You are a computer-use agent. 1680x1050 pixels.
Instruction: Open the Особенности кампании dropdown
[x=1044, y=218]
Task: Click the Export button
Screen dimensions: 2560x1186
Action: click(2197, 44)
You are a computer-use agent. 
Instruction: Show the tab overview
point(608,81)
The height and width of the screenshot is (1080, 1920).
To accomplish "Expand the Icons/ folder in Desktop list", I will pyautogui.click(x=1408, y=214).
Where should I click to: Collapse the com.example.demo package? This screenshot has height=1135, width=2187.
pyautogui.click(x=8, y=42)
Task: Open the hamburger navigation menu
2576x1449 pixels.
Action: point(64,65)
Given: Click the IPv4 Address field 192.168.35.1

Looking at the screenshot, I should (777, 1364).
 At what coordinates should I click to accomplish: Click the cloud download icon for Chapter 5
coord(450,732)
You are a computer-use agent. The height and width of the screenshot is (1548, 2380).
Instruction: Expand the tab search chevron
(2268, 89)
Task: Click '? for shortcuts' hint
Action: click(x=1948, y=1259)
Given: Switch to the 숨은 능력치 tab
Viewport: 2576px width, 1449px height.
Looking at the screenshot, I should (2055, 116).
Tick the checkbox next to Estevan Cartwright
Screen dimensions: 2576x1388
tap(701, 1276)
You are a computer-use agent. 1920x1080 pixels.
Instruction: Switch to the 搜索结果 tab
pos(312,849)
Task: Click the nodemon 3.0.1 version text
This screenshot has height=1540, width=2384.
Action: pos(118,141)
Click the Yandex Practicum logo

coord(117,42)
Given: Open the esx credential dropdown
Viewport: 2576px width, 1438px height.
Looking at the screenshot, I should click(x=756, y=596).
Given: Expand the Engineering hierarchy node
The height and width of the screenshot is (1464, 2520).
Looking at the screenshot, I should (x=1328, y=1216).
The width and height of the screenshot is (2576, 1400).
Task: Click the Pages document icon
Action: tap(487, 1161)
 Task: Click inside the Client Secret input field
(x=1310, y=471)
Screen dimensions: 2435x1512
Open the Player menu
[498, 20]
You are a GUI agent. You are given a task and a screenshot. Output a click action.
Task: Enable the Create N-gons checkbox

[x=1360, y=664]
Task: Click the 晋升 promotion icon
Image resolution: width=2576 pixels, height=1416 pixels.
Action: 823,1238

******************************

■ **Work required**
From the data above, show each line that contains "agent".

■ **Task output**
You are a computer-use agent. 1680x1050 pixels.
You are a computer-use agent. 
You are a computer-use agent. The height and width of the screenshot is (1548, 2380).
You are a computer-use agent. 1920x1080 pixels.
You are a GUI agent. You are given a task and a screenshot. Output a click action.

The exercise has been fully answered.